Terlebih lagi kalau kamu simpan roti itu untuk waktu yang sangat lama di lengan bajumu, sambil kamu lebih-lebihkan dan tegaskan bahwa kamu tidak akan memberikan dan menunjukkannya pada siapapun, maka rasa ingin tahu mereka kepada roti ini akan menembus ambang batas kewajaran, karena

“Manusia sangat berhasrat pada sesuatu yang dilarang.”

Semakin kamu memerintahkan perempuan, “Tetap sembunyikan dirimu,” maka ia akan semakin bersikeras untuk memperlihatkan dirinya dan semakin bersikeras juga orang lain untuk melihat perempuan itu karena hijab yang menutupinya. Maka kamu duduk di tengah dan hasratmu bertambah pada dua hal yang berbeda, dan kamu menganggap dirimu benar. Itu adalah pandangan yang salah. Jika dalam diri mereka terdapat jiwa yang bisa mencegah mereka untuk tidak berbuat jahat, maka hasilnya akan sama saja apakah kamu mau mencegahnya atau tidak, mereka akan tetap berjalan sesuai dengan tabiat baik dan watak sucinya. Jadi, kosongkanlah pikiranmu dari kegelisahan dan kesedihan. Jika tidak begitu, maka kamu akan sama saja seperti mereka. Yang terjadi bukanlah kamu mencegahnya untuk berbuat jahat, tapi justru kamu memperbesar hasratnya untuk dilihat orang lain.

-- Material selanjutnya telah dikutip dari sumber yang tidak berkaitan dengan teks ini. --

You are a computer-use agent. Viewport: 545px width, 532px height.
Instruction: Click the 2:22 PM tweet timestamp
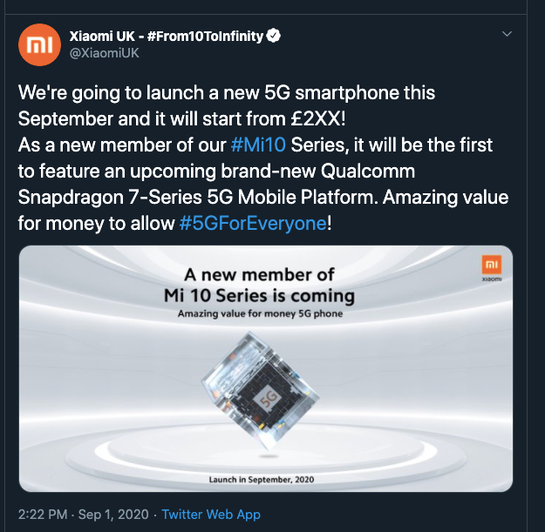tap(42, 515)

Orang-orang tetap berkata: “Kami telah melihat Syamsuddin Tabrizi, Tuanku! Sungguh kami telah melihatnya.”

“Hei bodoh, di mana kamu melihatnya?” Orang yang tidak bisa melihat seekor unta di atap rumahnya sendiri, datang dan berkata: “Aku melihat sebuah jarum dan memasukkan benang ke dalamnya.” Apa yang dikatakan orang itu sama bagusnya dengan apa yang diucapkan oleh orang lain yang berkata: “Ada dua hal yang membuatku tertawa: orang negro yang mewarnai ujung-ujung jemarinya dengan tinta hitam dan orang buta yang bisa mengeluarkan kepalanya dari jendela.” Keduanya sama persis dengan cerita di atas. Orang yang buta mata hatinya, mengeluarkan kepala mereka dari jendela raga yang materil. Apa yang akan mereka lihat? Anggukan atau gelengan kepala? Bagi orang yang berakal, keduanya sama saja, apakah mereka melihat anggukan ataupun gelengan, semua yang mereka katakan tetaplah omong kosong.

Pertama-tama seseorang harus memiliki pandangan hati, setelah itu barulah ia dapat melihat. Jika ia tidak memiliki pandangan hati, lantas bagaimana ia bisa melihat sesuatu yang tersembunyi?

Di dunia ini, ada banyak wali yang sudah mencapai tingkatan kemanunggalan, sementara wali-wali lainnya berada di belakang mereka, yang disebut Wali Allah yang Terselubung. Para wali yang pertama selalu memohon dengan sungguh-sungguh: “Ya Tuhan, tunjukkan pada kami salah satu wali-Mu yang Terselubung.” Selama mereka tidak benar-benar ingin, atau selama Wali yang Terselubung itu tidak ingin dilihat, meskipun wali itu memiliki mata yang sangat tajam, mereka tidak akan mampu melihatnya. Seperti para pelacur yang tidak boleh melihat satu orang pelanggan pun, mereka tidak bisa berkomunikasi dengan mereka atau menemuinya. Bagaimana bisa seseorang melihat Wali yang Terselubung atau mengetahuinya tanpa mereka kehendaki?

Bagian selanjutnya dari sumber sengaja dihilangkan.